Wednesday 12 December 2012

Jormungand: Perfect Order - Episode 10

Even by Koko's standards, kidnapping someone from Guantanamo bay is pretty, well, loco.  Can her men really pull it off?

After a good start (that being succeeding in their kidnap of Rabbitfoot), the gang soon find themselves reaching the attentions of "Night Nine", a crack unit who certainly aren't prepared to take any prisoners in despatching with their opponents and taking back Rabbitfoot.  Things look to be taking a turn for the worse as Lutz gets shot (in the ass, naturally), and in the resulting attempt to escape both himself and Jonah end up sliding down a cliff... slap-bang into a landmine.  Although she isn't present on the battlefield, Koko has a few tricks up her sleeve to help out her subordinates however, first downing the surveillance plane watching over the action before making her first use of "Jormungand" itself to send Night Nine on a wild goose chase by undetectably hacking into their positioning systems.


With Rabbitfoot successfully secreted away as the group escape to South Africa, it's finally time after a lot of teasing (particularly towards Jonah) to unveil the master-plan that is Jormungand - a plan to achieve world peace by forcibly using technology to stop all land, sea and air movements, be they civilian or military.  It's the plan of an ill-adjusted lunatic, but Koko is convinced that this is the long-term way forward for humanity no matter the short-term costs - the trouble is, Jonah seems to see things very differently...

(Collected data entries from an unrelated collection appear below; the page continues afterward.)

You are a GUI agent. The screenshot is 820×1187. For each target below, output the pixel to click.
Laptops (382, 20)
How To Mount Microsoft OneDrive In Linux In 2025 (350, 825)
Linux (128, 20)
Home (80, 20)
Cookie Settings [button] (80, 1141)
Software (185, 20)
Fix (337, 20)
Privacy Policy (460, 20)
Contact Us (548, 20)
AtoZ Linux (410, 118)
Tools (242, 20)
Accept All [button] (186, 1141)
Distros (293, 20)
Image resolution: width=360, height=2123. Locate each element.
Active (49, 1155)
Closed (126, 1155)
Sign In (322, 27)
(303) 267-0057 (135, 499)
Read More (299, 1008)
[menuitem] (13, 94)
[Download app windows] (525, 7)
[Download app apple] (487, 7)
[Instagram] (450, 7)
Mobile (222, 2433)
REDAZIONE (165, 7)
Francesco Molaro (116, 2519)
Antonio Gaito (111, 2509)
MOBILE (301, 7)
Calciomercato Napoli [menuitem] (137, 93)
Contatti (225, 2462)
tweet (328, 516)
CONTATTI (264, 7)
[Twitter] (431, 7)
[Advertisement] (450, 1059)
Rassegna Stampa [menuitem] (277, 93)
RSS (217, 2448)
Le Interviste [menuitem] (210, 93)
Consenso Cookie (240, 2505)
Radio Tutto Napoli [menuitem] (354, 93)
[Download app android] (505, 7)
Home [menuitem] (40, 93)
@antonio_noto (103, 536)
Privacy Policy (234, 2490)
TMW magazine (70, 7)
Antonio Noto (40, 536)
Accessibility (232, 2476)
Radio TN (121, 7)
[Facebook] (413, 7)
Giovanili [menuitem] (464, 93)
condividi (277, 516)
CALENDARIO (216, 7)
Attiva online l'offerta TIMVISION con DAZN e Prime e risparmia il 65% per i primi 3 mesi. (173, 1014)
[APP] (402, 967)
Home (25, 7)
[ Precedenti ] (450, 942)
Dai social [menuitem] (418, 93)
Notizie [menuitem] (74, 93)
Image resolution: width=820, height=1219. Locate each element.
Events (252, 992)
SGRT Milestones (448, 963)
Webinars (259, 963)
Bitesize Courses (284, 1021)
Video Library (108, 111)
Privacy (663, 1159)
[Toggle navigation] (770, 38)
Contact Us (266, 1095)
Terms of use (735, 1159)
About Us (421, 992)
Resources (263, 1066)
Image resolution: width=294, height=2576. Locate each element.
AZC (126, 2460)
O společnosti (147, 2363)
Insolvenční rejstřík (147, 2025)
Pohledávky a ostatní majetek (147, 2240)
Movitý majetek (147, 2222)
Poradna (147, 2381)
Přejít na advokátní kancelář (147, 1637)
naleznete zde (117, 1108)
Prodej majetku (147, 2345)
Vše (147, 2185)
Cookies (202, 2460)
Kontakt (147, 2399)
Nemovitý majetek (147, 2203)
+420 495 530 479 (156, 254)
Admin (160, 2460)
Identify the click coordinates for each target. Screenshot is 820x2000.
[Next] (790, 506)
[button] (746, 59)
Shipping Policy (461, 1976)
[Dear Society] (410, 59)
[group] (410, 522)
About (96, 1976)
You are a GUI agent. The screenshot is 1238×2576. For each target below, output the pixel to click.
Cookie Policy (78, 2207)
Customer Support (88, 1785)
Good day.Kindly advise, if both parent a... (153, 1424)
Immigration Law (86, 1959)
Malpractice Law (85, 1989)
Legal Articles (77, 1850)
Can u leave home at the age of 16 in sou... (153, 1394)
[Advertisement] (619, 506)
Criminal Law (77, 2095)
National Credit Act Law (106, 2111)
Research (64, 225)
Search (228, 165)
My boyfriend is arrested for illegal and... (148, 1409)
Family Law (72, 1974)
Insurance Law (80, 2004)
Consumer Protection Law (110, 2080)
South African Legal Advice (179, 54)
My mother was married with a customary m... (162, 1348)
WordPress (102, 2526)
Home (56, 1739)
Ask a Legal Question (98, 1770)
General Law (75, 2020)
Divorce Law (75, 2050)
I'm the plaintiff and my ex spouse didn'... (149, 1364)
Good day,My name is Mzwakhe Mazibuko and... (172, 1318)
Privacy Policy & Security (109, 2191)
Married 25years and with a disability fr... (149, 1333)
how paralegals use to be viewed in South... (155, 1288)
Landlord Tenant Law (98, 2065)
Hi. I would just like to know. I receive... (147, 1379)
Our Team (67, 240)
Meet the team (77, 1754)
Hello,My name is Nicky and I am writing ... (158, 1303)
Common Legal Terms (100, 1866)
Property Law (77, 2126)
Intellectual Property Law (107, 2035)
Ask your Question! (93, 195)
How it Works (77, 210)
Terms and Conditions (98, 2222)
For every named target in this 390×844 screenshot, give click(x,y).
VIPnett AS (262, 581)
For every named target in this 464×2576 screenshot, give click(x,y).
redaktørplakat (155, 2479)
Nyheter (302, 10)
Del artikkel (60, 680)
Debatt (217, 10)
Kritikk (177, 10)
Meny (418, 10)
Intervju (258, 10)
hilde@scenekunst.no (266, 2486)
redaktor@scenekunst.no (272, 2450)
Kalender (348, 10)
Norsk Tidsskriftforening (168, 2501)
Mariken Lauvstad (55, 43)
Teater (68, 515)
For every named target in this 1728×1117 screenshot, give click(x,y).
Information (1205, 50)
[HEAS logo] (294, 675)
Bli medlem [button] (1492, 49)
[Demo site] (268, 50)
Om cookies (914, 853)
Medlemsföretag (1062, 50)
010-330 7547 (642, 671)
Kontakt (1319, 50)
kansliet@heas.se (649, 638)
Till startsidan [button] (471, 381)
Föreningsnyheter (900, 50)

If last week's episode of Perfect Order was great, then this week's was entirely brilliant - the first half was a tense and fascinating slice of action punctuated by Tawu Iwasaki's soundtrack at its most insistent, while the second finally laid bare Koko's grand plan for changing the world in all its insanity; a plan so bare-faced and implausible that, when coupled with the concept of quantum computing, seems somehow believable.  From such a broad stroke of its story-telling brush, we seem to be set up for a far more personal ending as it relates to Jonah and Koko's relationship, but no matter which direction the series heads for its finale I really want to see where it ends up.